GLI OSTACOLI PER UNICREDIT SU BANCO BPM
Intanto per Unicredit la strada che porta a Banco Bpm sarebbe sempre più in salita. Secondo indiscrezioni, la banca guidata da Andrea Orcel avrebbe fatto richiesta alla Consob di sospendere l’Ops su Banco Bpm, in modo da poter negoziare con il governo i paletti del Golden Power. Ma, a meno di colpi di scena, come riportato da Il Giornale, si prevede una risposta negativa da parte della Commissione, che può prendersi fino a 15 giorni di tempo. Dai negoziati con il governo, si capirà se Unicredit ritirerà la sua offerta su Piazza Meda. La scadenza per farlo è fine giugno. Mentre un’altra scadenza, quella dell’esame dell’Antitrust Ue, è stata posticipata dal 4 al 19 giugno.

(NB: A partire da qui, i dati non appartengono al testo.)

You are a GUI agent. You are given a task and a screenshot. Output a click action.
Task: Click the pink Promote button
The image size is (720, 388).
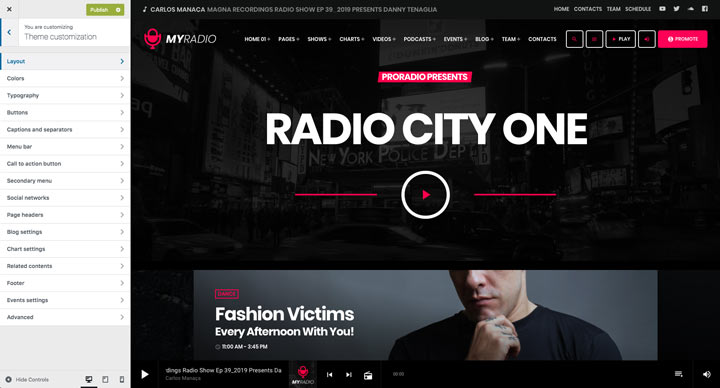[x=682, y=39]
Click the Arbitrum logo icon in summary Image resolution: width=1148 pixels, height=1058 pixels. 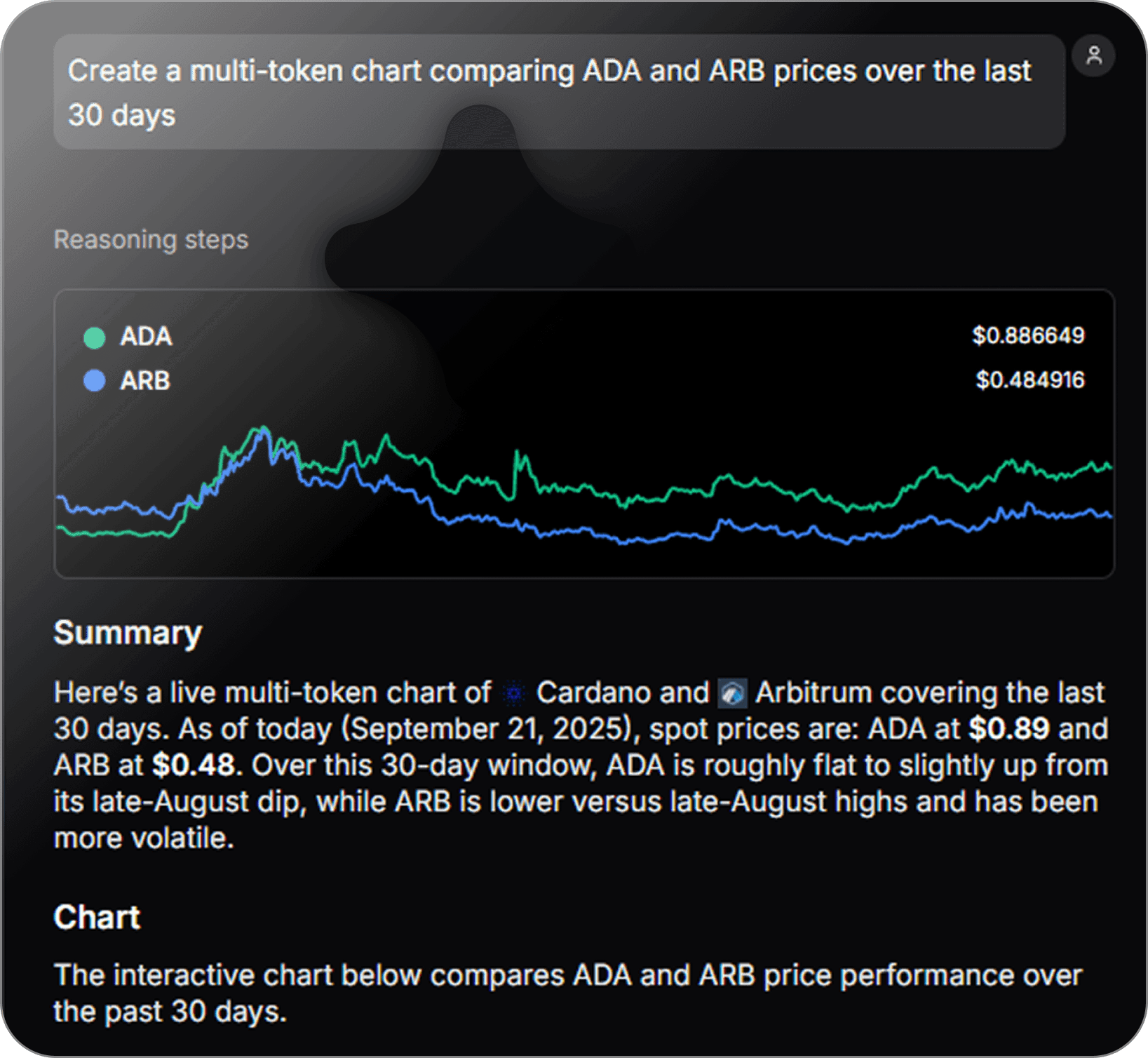click(732, 693)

I DUBBI DEI SOCI DI GENERALI SU NATIXIS
L’altra partita è quella di Generali, di cui domani si riunirà il consiglio di amministrazione per approvare i conti del primo trimestre dell’anno. Secondo Il Sole 24 Ore, sul tavolo ci sarà anche la nomina degli advisor “per la valutazione della proposta di Mediobanca per Banca Generali”. Dovrebbe servire, infatti, sia consulenza legale sia consulenza finanziaria. Ma seppur non prevista in agenda, ci sarà un elefante nella stanza nella riunione di domani: l’accordo con Natixis. Il Sole 24 Ore riporta il pensiero di molti azionisti (senza citarli) della compagnia assicurativa, che non vogliono “in alcun modo forzare la mano” e chiedono cautela per “evitare di andare a sbattere contro il muro del Golden Power”. Tanto da chiedersi “se valga la pena correre il rischio di incappare in paletti insormontabili, visti quelli imposti sull’operazione bancaria” di Unicredit-Banco Bpm. I dubbi crescono.
L’APPELLO DI PATUELLI (ABI) PRO GRANDI GRUPPI, QUINDI PRO UNICREDIT-BPM…
In tutto ciò, nei vari intrecci del risiko bancario, si erge l’intervento del presidente dell’Abi (Associazione Bancaria Italiana), Antonio Patuelli. In un’intervista di apertura della cerimonia del Premio BancaFinanza 2025, Patuelli ha fatto un simil appello: “Negli Stati Uniti e in Asia ci sono dei colossi, in Europa abbiamo varie tipologie di banche ed è un bene, ma se vogliano essere competitivi a livello internazionale bisogna che si creino anche grandi gruppi competitivi con i principali nel mondo. L’Italia ha attraversato una crisi bancaria dal 2015 al 2021, ma non abbiamo mai alzato nessuna barriera contro l’ingresso di capitali stranieri nelle nostre banche. Penso che sarebbe un errore da parte delle istituzioni europee ostacolare i capitali esteri, anche perché significherebbe violare il pilastro fondamentale dell’Unione Europea: il libero mercato”. Quindi, in pratica, viva i grandi gruppi bancari, viva il risiko bancario, viva le Ops.